* _What needs to be done_: Take the lines below between the one holding "핫딜 (115, 2524)" and the one holding "Privacy policy (617, 1859)", inclusive, and copy them exactly. Add nothing.

=== Begin Enclosure ===

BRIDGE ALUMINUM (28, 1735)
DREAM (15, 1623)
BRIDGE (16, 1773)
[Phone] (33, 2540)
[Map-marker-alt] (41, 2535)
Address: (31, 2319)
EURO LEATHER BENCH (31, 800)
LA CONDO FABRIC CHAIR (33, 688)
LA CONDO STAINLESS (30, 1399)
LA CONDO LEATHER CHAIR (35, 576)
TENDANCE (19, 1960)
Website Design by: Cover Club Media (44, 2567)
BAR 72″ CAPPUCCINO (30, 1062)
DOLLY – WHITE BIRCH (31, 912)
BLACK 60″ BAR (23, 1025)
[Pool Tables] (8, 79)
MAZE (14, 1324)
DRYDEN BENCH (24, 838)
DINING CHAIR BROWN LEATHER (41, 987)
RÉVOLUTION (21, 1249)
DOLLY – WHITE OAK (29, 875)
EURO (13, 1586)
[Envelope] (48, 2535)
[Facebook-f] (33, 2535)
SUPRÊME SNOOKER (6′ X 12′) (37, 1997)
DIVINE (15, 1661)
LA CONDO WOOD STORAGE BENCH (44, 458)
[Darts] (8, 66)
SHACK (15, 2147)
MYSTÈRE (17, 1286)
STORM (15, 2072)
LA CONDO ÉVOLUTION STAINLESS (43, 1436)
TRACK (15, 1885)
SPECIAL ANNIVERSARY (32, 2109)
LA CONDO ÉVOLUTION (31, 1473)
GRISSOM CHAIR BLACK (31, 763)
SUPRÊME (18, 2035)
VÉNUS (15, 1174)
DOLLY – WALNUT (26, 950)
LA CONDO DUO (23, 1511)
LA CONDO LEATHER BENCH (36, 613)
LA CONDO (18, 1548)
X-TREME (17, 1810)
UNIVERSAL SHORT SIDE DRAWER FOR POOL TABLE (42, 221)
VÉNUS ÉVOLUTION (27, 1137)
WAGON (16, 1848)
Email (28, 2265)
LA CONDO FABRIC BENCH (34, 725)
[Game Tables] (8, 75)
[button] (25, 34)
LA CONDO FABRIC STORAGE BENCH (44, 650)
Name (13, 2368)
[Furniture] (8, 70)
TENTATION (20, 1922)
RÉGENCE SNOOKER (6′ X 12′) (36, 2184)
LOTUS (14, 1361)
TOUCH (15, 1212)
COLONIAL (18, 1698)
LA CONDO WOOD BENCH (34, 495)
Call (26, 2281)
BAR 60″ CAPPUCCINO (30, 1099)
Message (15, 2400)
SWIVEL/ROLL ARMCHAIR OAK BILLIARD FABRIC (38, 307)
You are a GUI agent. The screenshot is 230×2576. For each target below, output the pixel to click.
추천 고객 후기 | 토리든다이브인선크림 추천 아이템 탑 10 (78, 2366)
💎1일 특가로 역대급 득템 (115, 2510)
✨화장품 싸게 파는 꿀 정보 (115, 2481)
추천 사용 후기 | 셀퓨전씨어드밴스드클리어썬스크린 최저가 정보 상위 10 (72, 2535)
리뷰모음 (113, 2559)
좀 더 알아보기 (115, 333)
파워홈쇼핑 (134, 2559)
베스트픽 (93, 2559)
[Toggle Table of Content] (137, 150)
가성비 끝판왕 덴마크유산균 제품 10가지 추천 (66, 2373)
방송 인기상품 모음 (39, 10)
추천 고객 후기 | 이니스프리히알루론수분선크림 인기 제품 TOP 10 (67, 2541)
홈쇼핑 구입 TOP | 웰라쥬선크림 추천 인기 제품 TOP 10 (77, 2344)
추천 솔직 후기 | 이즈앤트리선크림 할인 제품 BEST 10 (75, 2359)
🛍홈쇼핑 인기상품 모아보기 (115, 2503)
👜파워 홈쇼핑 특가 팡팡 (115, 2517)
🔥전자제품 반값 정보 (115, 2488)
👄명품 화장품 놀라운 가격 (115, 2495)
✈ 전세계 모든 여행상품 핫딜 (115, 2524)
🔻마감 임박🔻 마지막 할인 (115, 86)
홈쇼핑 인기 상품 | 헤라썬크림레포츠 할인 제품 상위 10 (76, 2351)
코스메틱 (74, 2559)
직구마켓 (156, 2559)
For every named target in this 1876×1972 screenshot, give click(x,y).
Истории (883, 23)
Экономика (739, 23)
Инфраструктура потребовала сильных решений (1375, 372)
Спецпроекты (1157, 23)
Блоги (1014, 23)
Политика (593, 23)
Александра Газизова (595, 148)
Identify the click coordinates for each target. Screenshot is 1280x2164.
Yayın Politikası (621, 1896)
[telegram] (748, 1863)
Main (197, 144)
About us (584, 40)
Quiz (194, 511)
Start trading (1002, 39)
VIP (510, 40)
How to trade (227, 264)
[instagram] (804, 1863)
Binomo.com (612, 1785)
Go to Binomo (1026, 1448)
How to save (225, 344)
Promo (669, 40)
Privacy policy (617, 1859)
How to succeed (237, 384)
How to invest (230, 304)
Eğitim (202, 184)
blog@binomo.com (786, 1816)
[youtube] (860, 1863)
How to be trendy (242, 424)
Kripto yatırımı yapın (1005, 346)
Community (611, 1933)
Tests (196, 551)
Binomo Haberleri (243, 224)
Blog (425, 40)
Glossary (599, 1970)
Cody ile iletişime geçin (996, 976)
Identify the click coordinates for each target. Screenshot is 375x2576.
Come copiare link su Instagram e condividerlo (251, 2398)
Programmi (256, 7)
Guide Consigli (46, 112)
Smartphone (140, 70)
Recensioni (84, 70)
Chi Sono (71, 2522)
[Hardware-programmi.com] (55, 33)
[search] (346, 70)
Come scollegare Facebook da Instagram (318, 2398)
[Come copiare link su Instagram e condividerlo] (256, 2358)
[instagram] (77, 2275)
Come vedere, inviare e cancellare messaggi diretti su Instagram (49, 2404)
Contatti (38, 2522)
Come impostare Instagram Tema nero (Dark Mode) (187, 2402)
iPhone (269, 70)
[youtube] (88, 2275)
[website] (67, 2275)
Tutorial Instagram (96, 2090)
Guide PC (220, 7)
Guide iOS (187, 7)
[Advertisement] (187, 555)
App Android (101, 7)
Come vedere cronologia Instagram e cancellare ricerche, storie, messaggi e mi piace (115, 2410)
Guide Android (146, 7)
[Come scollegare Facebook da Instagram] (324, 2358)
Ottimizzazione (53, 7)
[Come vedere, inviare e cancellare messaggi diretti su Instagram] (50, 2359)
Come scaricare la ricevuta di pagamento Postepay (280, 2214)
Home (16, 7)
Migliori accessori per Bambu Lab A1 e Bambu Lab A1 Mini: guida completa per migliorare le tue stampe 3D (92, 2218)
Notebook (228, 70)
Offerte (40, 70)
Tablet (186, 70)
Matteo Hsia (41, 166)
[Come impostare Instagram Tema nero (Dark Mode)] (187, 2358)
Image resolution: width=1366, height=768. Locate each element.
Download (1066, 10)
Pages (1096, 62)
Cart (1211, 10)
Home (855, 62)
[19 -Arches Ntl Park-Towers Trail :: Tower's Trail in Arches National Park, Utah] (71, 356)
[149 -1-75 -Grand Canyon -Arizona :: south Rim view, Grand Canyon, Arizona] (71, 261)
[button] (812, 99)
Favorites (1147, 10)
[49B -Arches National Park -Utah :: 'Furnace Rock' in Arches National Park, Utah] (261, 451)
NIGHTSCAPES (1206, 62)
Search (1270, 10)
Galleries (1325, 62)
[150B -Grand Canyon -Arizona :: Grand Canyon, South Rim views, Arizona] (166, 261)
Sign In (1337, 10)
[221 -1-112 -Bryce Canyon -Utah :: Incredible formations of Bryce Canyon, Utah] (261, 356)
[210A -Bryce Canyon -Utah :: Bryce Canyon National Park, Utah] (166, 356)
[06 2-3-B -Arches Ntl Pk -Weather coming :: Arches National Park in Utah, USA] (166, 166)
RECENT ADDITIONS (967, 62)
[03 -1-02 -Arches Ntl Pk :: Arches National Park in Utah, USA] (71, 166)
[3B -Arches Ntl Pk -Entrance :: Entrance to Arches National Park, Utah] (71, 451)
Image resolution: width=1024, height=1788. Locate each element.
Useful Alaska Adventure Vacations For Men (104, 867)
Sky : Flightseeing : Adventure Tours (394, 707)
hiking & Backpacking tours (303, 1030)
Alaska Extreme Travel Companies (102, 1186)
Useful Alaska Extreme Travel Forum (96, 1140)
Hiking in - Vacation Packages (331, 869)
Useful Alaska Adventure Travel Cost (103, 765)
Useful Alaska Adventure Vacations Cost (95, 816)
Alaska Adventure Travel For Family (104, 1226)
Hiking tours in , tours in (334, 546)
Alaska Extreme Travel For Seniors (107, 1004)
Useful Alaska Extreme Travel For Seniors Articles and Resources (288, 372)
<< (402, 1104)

=== End Enclosure ===

* _Result_:
✈ 전세계 모든 여행상품 핫딜 (115, 2524)
🔻마감 임박🔻 마지막 할인 (115, 86)
홈쇼핑 인기 상품 | 헤라썬크림레포츠 할인 제품 상위 10 (76, 2351)
코스메틱 (74, 2559)
직구마켓 (156, 2559)
For every named target in this 1876×1972 screenshot, give click(x,y).
Истории (883, 23)
Экономика (739, 23)
Инфраструктура потребовала сильных решений (1375, 372)
Спецпроекты (1157, 23)
Блоги (1014, 23)
Политика (593, 23)
Александра Газизова (595, 148)
Identify the click coordinates for each target. Screenshot is 1280x2164.
Yayın Politikası (621, 1896)
[telegram] (748, 1863)
Main (197, 144)
About us (584, 40)
Quiz (194, 511)
Start trading (1002, 39)
VIP (510, 40)
How to trade (227, 264)
[instagram] (804, 1863)
Binomo.com (612, 1785)
Go to Binomo (1026, 1448)
How to save (225, 344)
Promo (669, 40)
Privacy policy (617, 1859)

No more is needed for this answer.